• Enunciado A
Nas entradas, da linha com "You are a computer-use" até à linha com "pyautogui.click(x=460, y=158)", inclusive, substitua "navigation bar" por "top menu" e reproduza essas linhas sem outras alterações. Deixe as imagens de fora da resposta.
- - - -
Os cegos olham kom os olhos dos outros ke já olharam e nós keremos olhar com os olhos dos outros ke já olharam, mas kom toda-a-força kom os nossos olhos e sentir kom a nossa alma. Keremos eskalar o Universo ke se fez pra nós o eskalarmos. A alma tem o Universo dinamiko em si, mas nós ke somos o alem-Universo ultradinamico. // Arte é movimento, é Universo dinamiko, é animismo veloz.[7]

Em breve, e em colaboração continuada entre 1927 e 1932, seria o tempo da presença. Aí voltará intermitentemente, depois do escândalo provocado pelo seu poema “O braço do Arlequim”[8] saído no primeiro número, ele que era e é o segundo poeta da revista, de acordo com a data de início de participação e o critério de Casais Monteiro lavrado na “Bibliografia” da sua Antologia. Olhando o acúmulo de poemas, quase todos impublicados em livro, diga-se que o conjunto é ainda hoje surpreendente de agilidade e leveza poéticas. Aliás, é um estruturado David Mourão-Ferreira quem defende que os poemas presencistas de Branquinho da Fonseca, António de Navarro e Edmundo de Bettencourt são admiráveis “realizações do nosso vanguardismo pós-modernista” e são «os que melhor documentaram a inquieta continuidade do espírito de Orpheu, tanto pela aguda desconfiança a alternar com a crença desmedida nos poderes da palavra, como pelo reiterado pendor para a visão alucinatória do concreto e para a expressão aparentemente cândida do insólito.» (Mourão-Ferreira, 1969: 206-207). Nesse espaço de tempo, em 1930, colabora Navarro na organização do Cancioneiro[9], antologia de poesia modernista portuguesa, defluente do “I Salão dos Independentes” que Diogo de Macedo e António Pedro organizaram em Maio desse ano. E aqui me detenho um pouco, para dizer que Navarro aí participa com quatro poemas. Um deles, “O automóvel azul”, chega a ser admirável de leveza e eficácia fónico-rítmica:
O cláxon zine…
e a fuga é toda azul
(anil
de ozone
num uuul
de cone)
na fita branca da estrada
parada
ao sol…

E o acordeón
do cláxon
retine e zine
ainda em som
lá longe
na amplidão
infinda.

É tudo instável,
ave,
como o automóvel…
lá – lá!...

no vértice acutângulo
dum ângulo
agudo e móvel
na clave
móvel,
da vibração.[10]

Voltando à presença desse mesmo ano e avançando para a do ano seguinte, não posso deixar de destacar uma significativa “Ode ao Senhor António de Navarro, Rabi-Mor de Portugal e dos seus Versos”[11] de António Pedro e um “estudo para um ensaio”[12], inusualíssimo, que acaba por desejar transmitir em poema a oração final de Ângelo de Lima.
- - - -
• Enunciado B
Segundo o excerto, com quantos poemas participa Navarro no Cancioneiro?

• Material de base
- - - -
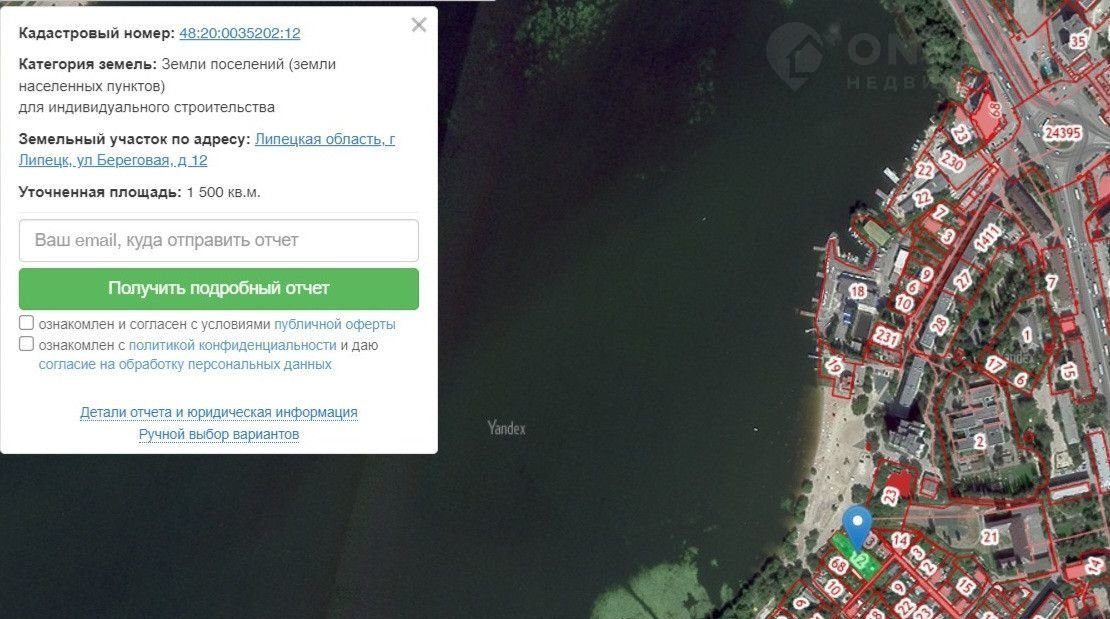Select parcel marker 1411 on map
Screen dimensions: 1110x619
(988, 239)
- - - -
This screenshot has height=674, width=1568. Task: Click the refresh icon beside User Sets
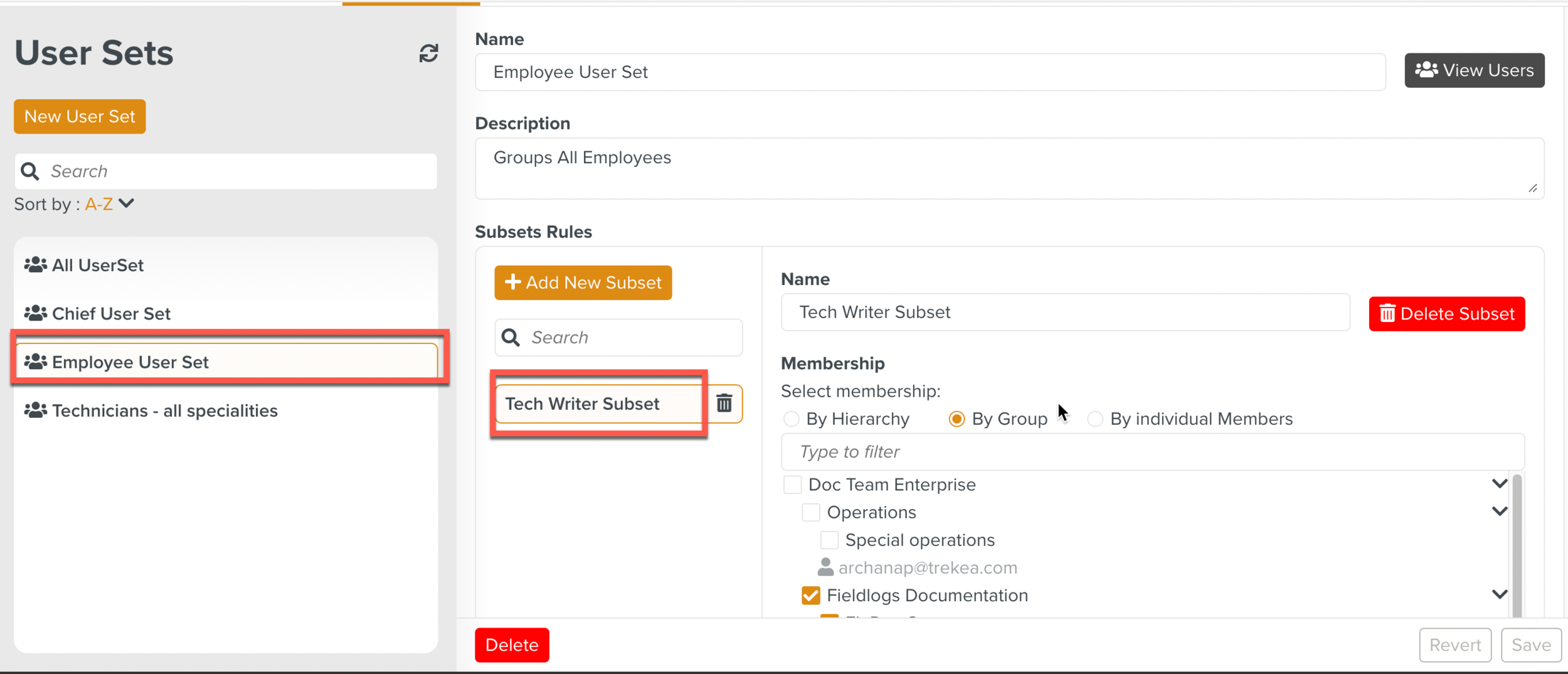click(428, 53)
- - - -
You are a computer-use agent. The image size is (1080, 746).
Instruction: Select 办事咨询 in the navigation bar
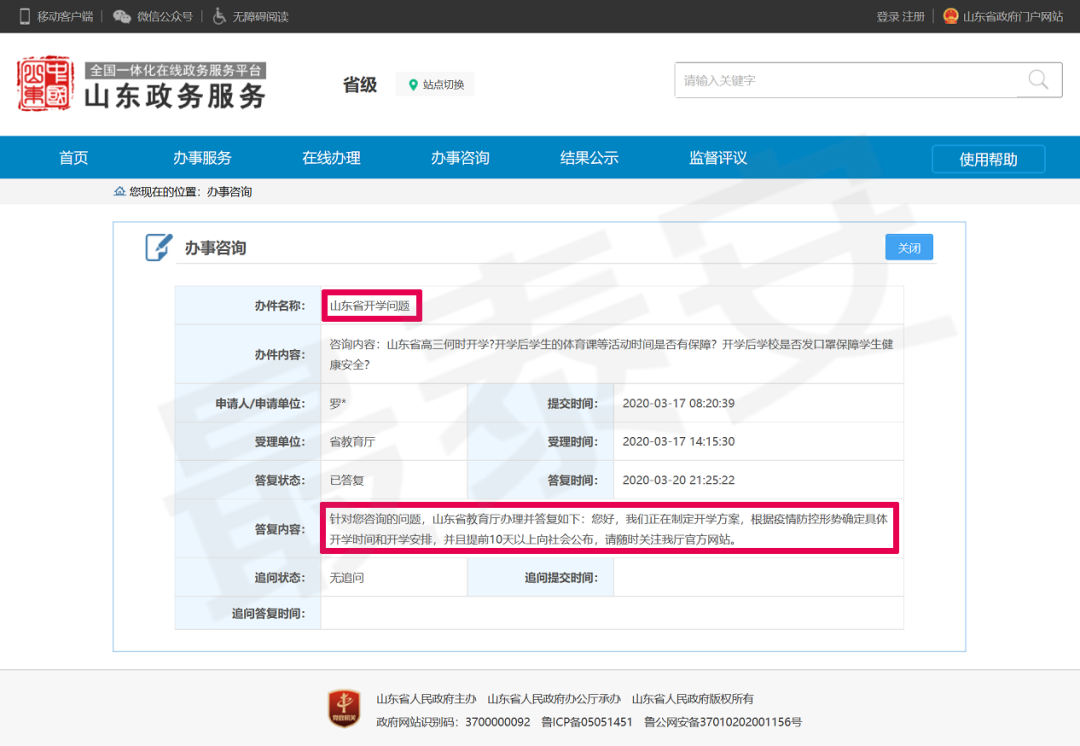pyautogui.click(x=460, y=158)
- - - -
• Resolução A
You are a computer-use agent. The image size is (1080, 746).
Instruction: Select 办事咨询 in the top menu
pyautogui.click(x=460, y=158)

• Resolução B
Com quatro poemas.